Richard Thaler’s NYT piece from a few days ago, Slippery-Slope Logic, Applied to Health Care, takes conservatives to task for relying on a “slippery slope” fallacy to argue that Obamacare’s individual mandate should be invalidated. Thaler believes that the hypothetical broccoli mandate — used by opponents of Obamacare to show that upholding the mandate would require the Court to acknowledge congressional authority to do all sorts of other things — would never be adopted by Congress or upheld by a federal court. This simplistic view of the Obamacare litigation obscures legitimate concerns over the amount of power that the Obama administration is claiming for the federal government. It also ignores the way creative judges can use previous cases as building blocks to justify outcomes that were perhaps unimaginable when those building blocks were initially formed.
As I’ve written before, conservatives do not oppose the mandate because they fear Congress will soon debate and pass a broccoli mandate. The mandate is a unique restriction upon liberty that obscured the true cost of health-care reform, helping secure the passage of a disastrous health-care-reform bill. It flies in the face of the simple idea that the federal government has limited and enumerated powers and that none of them allows the federal government to force people, as a consequence of their mere existence, to purchase products from private vendors. And as Professor Barnett details over at Volokh, its aims are not noble, creating “a system of a government-mandated privately-administered redistribution of wealth from the young and healthy to older baby boomers.”
Even if there were not the case, not all slippery-slope claims are fallacious. The Supreme Court’s decisions are often informed by precedent, and, as every law student learned when studying the Court’s privacy cases, a decision today could be used by a judge ten years from now to justify outcomes no one had in mind.
In 1965, the Supreme Court in Griswold v. Connecticut, referencing penumbras and emanations, recognized a right to privacy in marriage that mandated striking down an anti-contraception law.
Seven years later, in Eisenstadt v.

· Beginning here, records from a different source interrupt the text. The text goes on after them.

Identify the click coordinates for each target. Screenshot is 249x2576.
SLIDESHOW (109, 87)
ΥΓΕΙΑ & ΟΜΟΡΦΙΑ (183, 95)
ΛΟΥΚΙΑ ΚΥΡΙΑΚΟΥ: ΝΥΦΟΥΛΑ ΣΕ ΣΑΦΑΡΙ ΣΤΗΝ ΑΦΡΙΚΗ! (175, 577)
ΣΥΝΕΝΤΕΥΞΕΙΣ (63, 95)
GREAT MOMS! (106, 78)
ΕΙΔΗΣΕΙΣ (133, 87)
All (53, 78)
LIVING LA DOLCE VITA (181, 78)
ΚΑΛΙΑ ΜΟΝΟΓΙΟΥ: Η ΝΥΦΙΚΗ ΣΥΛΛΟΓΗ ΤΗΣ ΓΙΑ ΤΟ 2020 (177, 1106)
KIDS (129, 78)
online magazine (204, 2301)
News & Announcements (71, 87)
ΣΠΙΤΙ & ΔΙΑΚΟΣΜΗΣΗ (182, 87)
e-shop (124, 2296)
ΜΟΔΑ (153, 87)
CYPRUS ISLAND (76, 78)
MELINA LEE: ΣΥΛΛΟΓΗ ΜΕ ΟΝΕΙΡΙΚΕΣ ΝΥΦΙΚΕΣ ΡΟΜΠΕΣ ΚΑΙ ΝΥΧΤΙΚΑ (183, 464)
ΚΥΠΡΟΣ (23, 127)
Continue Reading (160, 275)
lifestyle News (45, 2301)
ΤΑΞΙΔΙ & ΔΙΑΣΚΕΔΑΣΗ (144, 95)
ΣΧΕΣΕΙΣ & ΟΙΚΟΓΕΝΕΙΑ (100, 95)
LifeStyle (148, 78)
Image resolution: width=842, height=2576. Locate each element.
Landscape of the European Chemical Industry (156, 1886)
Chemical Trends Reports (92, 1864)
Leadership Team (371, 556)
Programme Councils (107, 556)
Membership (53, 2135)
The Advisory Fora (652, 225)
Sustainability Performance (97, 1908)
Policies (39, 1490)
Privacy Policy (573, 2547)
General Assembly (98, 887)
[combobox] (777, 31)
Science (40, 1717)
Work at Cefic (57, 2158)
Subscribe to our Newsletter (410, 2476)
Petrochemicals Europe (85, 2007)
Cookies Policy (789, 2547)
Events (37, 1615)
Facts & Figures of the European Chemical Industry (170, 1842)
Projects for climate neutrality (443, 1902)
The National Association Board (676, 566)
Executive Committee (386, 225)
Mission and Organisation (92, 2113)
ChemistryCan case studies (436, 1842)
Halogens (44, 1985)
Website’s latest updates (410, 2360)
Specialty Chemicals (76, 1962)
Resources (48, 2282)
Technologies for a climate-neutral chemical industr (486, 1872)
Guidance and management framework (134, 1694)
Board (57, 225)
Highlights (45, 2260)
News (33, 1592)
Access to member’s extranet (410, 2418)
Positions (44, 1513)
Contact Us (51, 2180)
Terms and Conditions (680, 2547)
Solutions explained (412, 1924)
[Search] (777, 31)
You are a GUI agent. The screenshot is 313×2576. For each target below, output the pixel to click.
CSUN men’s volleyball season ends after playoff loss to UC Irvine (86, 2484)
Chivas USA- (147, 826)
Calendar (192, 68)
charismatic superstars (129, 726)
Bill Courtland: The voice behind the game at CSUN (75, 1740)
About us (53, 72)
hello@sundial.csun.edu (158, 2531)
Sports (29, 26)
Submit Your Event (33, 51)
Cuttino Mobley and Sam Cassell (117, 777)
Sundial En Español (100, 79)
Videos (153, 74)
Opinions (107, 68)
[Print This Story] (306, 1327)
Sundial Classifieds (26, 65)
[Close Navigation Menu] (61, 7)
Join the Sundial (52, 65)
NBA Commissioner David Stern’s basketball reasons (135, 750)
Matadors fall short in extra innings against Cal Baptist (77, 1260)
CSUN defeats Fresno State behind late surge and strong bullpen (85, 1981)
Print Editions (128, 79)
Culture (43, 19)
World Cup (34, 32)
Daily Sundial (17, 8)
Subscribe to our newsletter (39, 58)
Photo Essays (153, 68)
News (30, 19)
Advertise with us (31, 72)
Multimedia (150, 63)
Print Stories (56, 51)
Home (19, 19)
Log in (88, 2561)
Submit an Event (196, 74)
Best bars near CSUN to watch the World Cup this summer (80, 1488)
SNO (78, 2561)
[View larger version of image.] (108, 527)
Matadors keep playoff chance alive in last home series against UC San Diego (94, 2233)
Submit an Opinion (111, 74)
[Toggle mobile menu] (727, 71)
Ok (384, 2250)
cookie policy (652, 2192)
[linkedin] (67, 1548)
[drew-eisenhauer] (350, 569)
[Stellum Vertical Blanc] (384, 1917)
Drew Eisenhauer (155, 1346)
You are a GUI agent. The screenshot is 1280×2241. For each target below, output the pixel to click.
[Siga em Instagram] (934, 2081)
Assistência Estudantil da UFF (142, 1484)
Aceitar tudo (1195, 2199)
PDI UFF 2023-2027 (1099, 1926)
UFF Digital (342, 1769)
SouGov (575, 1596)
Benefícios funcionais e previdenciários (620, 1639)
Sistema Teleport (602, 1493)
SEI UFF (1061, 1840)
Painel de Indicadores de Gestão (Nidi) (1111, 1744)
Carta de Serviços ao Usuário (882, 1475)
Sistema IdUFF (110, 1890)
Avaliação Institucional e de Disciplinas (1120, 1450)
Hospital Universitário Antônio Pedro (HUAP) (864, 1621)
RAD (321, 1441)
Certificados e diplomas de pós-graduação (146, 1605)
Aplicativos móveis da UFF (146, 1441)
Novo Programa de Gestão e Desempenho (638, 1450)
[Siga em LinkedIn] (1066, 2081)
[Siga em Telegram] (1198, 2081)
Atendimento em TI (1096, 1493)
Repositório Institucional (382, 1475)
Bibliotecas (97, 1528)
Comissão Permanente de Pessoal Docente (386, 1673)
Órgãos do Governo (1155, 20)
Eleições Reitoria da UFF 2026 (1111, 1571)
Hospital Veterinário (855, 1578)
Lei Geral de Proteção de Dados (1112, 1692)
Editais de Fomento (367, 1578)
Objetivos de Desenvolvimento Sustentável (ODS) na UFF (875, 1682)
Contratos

Baird, this right expanded to individual privacy, because after all, a marriage is made of individuals, and “[i]f the right of privacy means anything, it is the right of the individual . . . to be free from unwarranted governmental intrusion into matters so fundamentally affecting a person as the decision whether to bear or beget a child.”
By 1973 in Roe v. Wade, this precedent, which had started out as a right recognized in marriage, had mutated into a right to abortion that no one could really trace to any specific textual provision in the Constitution. Slippery slope anyone?
This also happened in Lawrence v. Texas in 2003, where the Supreme Court struck down an anti-sodomy law. The Court explained that the case did not involve gay marriage, and Justice O’Connor’s concurrence went further, distinguishing gay marriage from the case at hand. Despite those pronouncements, later decisions enshrining gay marriage as a constitutionally protected right have relied upon Lawrence. For instance, Goodridge v. Department of Public Health (Mass. 2003) cited Lawrence 9 times, Varnum v. Brien (Iowa 2009) cited Lawrence 4 times, and Perry v. Brown (N.D. Cal, 2010) cited Lawrence 9 times.
However the Court ultimately rules, there is no question that this case will serve as a major inflection point in our nation’s debate about the size and scope of the federal government. I hope it serves to clarify the limits on congressional power, and not as another stepping stone on the path away from limited, constitutional government.